As main aquifers near their red line, the amount of water in the streams feeding the Jordan River continues to drop

Taninim river dam
Imrich

Israel’s main aquifers are nearing their red lines, or are even below them now, as the end of the summer approaches. At the same time, the amount of water flowing in the streams feeding the Jordan River is continuing to drop, says the monthly report on Israel’s water sources issued by the Hydrological Service in the Water Authority.

Israel’s two large groundwater reservoirs are the Coastal Aquifer and the Mountain Aquifer. Measurements of the water levels in both aquifers carried out on September 1 show that the Mountain Aquifer is only two centimeters above its red line in the south, and four centimeters above it in the center. If the groundwater level falls below the red line, there is a risk of saltier water penetrating into the aquifer from deeper geological levels. This will reduce the water quality and could make the aquifer unfit for drinking or for agriculture use.

Part of the southern section of the Coastal Aquifer is already below its red line. This part is considered to be a future water reserve and this is particularly dangerous because seawater can now seep into the depleted freshwater.

The groundwater basin under the Tel Aviv area, which is part of the Coastal Aquifer, has been observed to be sinking – relative to neighboring regions. The reason for the formation of this depression is widespread construction, including the work on the light rail project. As part of this digging, it is necessary to pump out groundwater to build the tunnels. The existence of the hydrological depression creates a risk that polluted water will enter the groundwater from nearby areas with a higher water table.

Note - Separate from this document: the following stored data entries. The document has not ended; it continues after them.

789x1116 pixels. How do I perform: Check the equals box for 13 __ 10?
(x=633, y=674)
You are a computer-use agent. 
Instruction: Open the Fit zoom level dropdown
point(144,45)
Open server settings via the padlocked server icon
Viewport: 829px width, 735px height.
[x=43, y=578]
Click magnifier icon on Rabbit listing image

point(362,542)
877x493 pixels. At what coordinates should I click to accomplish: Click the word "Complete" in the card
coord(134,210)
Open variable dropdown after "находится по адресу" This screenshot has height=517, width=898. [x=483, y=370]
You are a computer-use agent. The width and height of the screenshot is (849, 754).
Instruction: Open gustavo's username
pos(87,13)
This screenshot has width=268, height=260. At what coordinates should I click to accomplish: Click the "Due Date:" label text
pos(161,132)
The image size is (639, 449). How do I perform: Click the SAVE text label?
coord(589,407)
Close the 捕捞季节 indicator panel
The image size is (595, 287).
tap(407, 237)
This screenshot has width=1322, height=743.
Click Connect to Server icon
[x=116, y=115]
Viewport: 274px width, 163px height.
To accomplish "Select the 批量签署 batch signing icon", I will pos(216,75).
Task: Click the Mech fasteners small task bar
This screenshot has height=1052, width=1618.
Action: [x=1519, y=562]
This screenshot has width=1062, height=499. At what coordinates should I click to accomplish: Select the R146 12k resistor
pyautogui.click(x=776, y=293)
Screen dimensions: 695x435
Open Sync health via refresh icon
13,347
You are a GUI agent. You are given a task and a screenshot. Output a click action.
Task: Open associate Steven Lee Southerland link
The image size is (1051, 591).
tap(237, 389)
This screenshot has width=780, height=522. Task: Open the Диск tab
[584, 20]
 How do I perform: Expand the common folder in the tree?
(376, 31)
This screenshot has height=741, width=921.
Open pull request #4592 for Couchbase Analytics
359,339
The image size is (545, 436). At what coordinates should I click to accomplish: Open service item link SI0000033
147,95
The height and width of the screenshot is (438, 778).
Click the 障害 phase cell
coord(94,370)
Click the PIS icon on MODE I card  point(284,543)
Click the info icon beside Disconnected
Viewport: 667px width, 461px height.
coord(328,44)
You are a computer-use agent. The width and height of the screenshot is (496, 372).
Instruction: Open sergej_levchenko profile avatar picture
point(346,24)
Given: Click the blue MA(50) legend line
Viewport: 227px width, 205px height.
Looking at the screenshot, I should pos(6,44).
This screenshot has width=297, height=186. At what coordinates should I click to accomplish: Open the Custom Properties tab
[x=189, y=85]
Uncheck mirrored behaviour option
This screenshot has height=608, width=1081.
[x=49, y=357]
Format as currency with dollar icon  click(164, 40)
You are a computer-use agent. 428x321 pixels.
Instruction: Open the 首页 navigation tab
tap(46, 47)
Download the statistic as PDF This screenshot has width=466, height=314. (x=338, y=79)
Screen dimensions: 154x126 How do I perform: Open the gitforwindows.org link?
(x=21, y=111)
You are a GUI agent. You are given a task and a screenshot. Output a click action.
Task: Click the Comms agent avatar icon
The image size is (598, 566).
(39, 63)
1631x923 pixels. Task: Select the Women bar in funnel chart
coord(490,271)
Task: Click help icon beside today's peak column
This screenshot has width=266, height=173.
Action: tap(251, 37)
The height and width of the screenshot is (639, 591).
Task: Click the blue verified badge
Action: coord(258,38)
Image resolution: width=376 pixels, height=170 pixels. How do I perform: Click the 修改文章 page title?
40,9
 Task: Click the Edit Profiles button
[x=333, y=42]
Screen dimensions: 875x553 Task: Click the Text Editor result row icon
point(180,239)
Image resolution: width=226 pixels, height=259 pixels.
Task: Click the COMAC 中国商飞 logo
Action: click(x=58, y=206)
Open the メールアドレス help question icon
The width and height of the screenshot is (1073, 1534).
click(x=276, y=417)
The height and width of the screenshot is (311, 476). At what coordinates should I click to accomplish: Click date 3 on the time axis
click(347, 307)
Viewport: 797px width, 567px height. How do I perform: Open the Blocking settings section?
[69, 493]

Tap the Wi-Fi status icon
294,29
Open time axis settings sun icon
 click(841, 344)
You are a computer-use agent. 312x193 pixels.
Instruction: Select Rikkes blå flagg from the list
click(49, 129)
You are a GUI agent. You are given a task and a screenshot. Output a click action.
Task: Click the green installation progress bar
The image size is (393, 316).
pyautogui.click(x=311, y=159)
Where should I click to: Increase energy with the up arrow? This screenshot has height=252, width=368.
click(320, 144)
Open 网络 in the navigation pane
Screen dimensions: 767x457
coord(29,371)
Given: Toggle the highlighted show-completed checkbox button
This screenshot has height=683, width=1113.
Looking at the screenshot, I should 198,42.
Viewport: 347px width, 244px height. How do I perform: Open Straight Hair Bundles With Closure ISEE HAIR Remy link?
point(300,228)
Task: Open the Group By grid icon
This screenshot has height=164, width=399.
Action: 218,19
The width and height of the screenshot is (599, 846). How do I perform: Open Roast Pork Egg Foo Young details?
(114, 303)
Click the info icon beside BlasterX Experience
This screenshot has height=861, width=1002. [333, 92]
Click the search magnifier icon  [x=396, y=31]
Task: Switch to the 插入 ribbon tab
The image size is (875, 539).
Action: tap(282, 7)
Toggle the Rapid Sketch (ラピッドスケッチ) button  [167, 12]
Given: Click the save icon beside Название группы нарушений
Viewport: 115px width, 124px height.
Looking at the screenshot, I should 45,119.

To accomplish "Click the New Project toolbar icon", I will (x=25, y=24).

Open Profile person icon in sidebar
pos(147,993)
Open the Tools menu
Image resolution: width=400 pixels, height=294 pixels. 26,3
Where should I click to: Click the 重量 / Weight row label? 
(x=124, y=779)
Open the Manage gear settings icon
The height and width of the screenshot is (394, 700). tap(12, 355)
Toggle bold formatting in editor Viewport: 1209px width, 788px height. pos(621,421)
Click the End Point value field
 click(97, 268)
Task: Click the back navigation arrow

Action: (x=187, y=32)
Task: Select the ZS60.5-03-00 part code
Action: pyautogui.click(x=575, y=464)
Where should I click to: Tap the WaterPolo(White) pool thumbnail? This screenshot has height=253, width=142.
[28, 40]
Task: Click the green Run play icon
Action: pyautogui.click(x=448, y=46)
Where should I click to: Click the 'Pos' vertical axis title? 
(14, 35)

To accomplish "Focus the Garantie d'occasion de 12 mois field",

The Western Galilee has another aquifer that is important for supplying water to the region. The levels in this basin rose during the winter because of a relatively large amount of rain. But over the past few weeks, the groundwater levels have fallen below the red line here, too. After a few months in which natural water flowed from the springs in the nature reserve in the area of Nahal Na’aman, the water has since stopped flowing and the reserve is now being supplied with water from a well that has been drilled in the area.

Last month, the amount of water in the streams that feed the Jordan River fell again. The flow measured at the Dan Springs at the very northern tip of Israel was 3.12 cubic meters per second, compared to the multi-year average of 7.2 cubic meters this time of the year. The flow of water measured at the Banias stream was 0.43 cubic meters per second, compared to an average of 1 cubic meter per second this time of year.

The water level in the Sea of Galilee continued to drop and fell by 27 centimeters in August. On September 1, the level of the lake was 1.22 meters below its lower red line. At the same time, the salinity level of the lake continued to rise because as the volume of water drops, the amount of salt remains the same and as a result the salinity rises.

Over the past four years, the salt concentration in the Sea of Galilee has risen by 17 percent, a result of consecutive years of drought. The increasing salinity could make it more difficult to use the lake as a source of irrigation and drinking water.